Communication alum Melissa Parks was awarded this year's National Communication Association Dissertation Award in Environmental Communication. The dissertation, entitled "From Redwoods Preservation to Genomic Restoration: Genocentric Ecologies in the Twentieth and Twenty-first Centuries," draws from the fields of environmental and science communication to rhetorically analyze the discourse of the Redwoods conservation movement. Beginning with its founding by influential eugenicists in the Progressive Era and culminating with the contemporary sequencing of Redwood genomes, this century-long conservation project is intertwined with what the dissertation articulates as a dominant ideology and cultural rhetoric of genocentrism--the prolific Western belief that genetics and genomics offer easy, absolute solutions to large-scale health, science, and environmental issues. Altogether, the dissertation's three critical rhetorical analyses illustrate the ubiquitous and clandestine nature of genocentrism even in seemingly non-genetic contexts, such as that of environmental conservation. 

"This award is particularly exciting and affirming because of the challenging circumstances surrounding the dissertation's completion and defense in the Spring of 2020," said Parks. "I am very grateful to have had such a strong network of faculty, staff, and colleague support at the University of Utah. My dissertation research was made possible by the endless encouragement and enthusiasm of my advisor, Dr. Robin Jensen, as well as invaluable guidance from my committee members, Dr. Danielle Endres, Dr. Kim Kaphingst, Dr. Mark Bergstrom, and Dr. Matt Haber."

Parks also expressed her gratitude toward the Tanner Humanities Center Graduate Research Fellowship, saying "my work greatly benefitted from critical, interdisciplinary conversation with the outstanding 2019-2020 Tanner community."

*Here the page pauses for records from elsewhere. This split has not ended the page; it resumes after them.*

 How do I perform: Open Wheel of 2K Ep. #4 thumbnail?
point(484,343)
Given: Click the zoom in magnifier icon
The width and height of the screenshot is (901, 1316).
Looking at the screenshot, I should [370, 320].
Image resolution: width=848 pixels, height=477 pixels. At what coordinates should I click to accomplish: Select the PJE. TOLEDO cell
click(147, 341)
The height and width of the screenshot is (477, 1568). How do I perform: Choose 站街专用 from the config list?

The Environmental Communication Division is a multidisciplinary effort to support a broad audience of academics, professionals, and practitioners in the sharing and building of theoretical, critical, and applied scholarship addressing environmental communication in a variety of contexts. Work in this division is recognized when it showcases or advances understanding of the production, reception, contexts, or processes of human communication regarding environmental issues. The Awards Committee cited the dissertation's emphasis on the pressing need to attend to the insidiousness of systemic racism, such as in conservation discourses; the level of detail and insightfulness of the analysis; and the quality of writing.